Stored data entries
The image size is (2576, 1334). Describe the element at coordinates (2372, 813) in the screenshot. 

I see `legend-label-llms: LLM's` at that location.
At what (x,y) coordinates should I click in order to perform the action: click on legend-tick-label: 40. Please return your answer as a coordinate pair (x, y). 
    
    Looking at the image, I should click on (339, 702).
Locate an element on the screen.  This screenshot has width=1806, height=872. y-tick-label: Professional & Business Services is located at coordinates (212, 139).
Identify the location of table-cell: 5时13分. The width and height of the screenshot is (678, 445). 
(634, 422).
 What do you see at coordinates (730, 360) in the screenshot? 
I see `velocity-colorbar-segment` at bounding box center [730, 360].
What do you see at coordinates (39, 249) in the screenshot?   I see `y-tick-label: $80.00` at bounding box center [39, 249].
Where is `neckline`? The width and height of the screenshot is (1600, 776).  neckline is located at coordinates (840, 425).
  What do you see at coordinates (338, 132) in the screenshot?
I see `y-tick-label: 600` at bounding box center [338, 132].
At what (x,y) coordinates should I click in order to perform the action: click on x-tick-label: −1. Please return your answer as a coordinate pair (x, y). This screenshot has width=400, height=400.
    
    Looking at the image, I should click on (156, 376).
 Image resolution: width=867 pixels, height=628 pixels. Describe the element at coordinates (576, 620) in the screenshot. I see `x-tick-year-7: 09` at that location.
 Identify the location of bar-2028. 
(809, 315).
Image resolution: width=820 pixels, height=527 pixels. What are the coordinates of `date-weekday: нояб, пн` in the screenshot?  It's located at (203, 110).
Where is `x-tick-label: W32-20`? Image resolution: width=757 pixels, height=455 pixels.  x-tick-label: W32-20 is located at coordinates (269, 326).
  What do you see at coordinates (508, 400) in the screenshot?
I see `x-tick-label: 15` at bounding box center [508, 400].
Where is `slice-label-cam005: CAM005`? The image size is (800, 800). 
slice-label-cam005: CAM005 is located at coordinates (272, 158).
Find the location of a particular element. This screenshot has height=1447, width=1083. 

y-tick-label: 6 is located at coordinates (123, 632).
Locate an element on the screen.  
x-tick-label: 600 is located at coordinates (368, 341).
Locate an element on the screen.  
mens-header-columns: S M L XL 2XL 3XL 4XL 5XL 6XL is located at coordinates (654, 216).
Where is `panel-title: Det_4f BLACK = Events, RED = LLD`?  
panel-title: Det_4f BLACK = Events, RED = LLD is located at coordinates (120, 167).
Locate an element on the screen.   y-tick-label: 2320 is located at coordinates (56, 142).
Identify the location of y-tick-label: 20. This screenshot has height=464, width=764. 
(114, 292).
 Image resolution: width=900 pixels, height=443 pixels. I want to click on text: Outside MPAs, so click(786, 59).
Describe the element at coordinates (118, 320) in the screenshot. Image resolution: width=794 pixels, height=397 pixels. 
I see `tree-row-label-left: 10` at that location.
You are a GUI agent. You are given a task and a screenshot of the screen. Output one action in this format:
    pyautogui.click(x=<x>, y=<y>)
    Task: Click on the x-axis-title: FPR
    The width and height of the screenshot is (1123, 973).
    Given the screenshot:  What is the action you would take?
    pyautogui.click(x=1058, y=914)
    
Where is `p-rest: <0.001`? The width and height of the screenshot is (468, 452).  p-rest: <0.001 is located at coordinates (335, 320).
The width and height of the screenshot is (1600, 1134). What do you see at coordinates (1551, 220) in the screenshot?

Work to be completed
Please turn the lines above into a Markdown table with the columns "No." and "Line", numbering each row and omitting blank lines.

Solution to this task
| No. | Line |
|---|---|
| 1 | The image size is (2576, 1334). Describe the element at coordinates (2372, 813) in the screenshot.  |
| 2 | I see `legend-label-llms: LLM's` at that location. |
| 3 | At what (x,y) coordinates should I click in order to perform the action: click on legend-tick-label: 40. Please return your answer as a coordinate pair (x, y).  |
| 4 |     Looking at the image, I should click on (339, 702). |
| 5 | Locate an element on the screen.  This screenshot has width=1806, height=872. y-tick-label: Professional & Business Services is located at coordinates (212, 139). |
| 6 | Identify the location of table-cell: 5时13分. The width and height of the screenshot is (678, 445).  |
| 7 | (634, 422). |
| 8 |  What do you see at coordinates (730, 360) in the screenshot?  |
| 9 | I see `velocity-colorbar-segment` at bounding box center [730, 360]. |
| 10 | What do you see at coordinates (39, 249) in the screenshot?   I see `y-tick-label: $80.00` at bounding box center [39, 249]. |
| 11 | Where is `neckline`? The width and height of the screenshot is (1600, 776).  neckline is located at coordinates (840, 425). |
| 12 |   What do you see at coordinates (338, 132) in the screenshot? |
| 13 | I see `y-tick-label: 600` at bounding box center [338, 132]. |
| 14 | At what (x,y) coordinates should I click in order to perform the action: click on x-tick-label: −1. Please return your answer as a coordinate pair (x, y). This screenshot has width=400, height=400. |
| 15 |     Looking at the image, I should click on (156, 376). |
| 16 |  Image resolution: width=867 pixels, height=628 pixels. Describe the element at coordinates (576, 620) in the screenshot. I see `x-tick-year-7: 09` at that location. |
| 17 |  Identify the location of bar-2028.  |
| 18 | (809, 315). |
| 19 | Image resolution: width=820 pixels, height=527 pixels. What are the coordinates of `date-weekday: нояб, пн` in the screenshot?  It's located at (203, 110). |
| 20 | Where is `x-tick-label: W32-20`? Image resolution: width=757 pixels, height=455 pixels.  x-tick-label: W32-20 is located at coordinates (269, 326). |
| 21 |   What do you see at coordinates (508, 400) in the screenshot? |
| 22 | I see `x-tick-label: 15` at bounding box center [508, 400]. |
| 23 | Where is `slice-label-cam005: CAM005`? The image size is (800, 800).  |
| 24 | slice-label-cam005: CAM005 is located at coordinates (272, 158). |
| 25 | Find the location of a particular element. This screenshot has height=1447, width=1083.  |
| 26 | y-tick-label: 6 is located at coordinates (123, 632). |
| 27 | Locate an element on the screen.   |
| 28 | x-tick-label: 600 is located at coordinates (368, 341). |
| 29 | Locate an element on the screen.   |
| 30 | mens-header-columns: S M L XL 2XL 3XL 4XL 5XL 6XL is located at coordinates (654, 216). |
| 31 | Where is `panel-title: Det_4f BLACK = Events, RED = LLD`?   |
| 32 | panel-title: Det_4f BLACK = Events, RED = LLD is located at coordinates (120, 167). |
| 33 | Locate an element on the screen.   y-tick-label: 2320 is located at coordinates (56, 142). |
| 34 | Identify the location of y-tick-label: 20. This screenshot has height=464, width=764.  |
| 35 | (114, 292). |
| 36 |  Image resolution: width=900 pixels, height=443 pixels. I want to click on text: Outside MPAs, so click(786, 59). |
| 37 | Describe the element at coordinates (118, 320) in the screenshot. Image resolution: width=794 pixels, height=397 pixels.  |
| 38 | I see `tree-row-label-left: 10` at that location. |
| 39 | You are a GUI agent. You are given a task and a screenshot of the screen. Output one action in this format: |
| 40 |     pyautogui.click(x=<x>, y=<y>) |
| 41 |     Task: Click on the x-axis-title: FPR |
| 42 |     The width and height of the screenshot is (1123, 973). |
| 43 |     Given the screenshot:  What is the action you would take? |
| 44 |     pyautogui.click(x=1058, y=914) |
| 45 | Where is `p-rest: <0.001`? The width and height of the screenshot is (468, 452).  p-rest: <0.001 is located at coordinates (335, 320). |
| 46 | The width and height of the screenshot is (1600, 1134). What do you see at coordinates (1551, 220) in the screenshot? |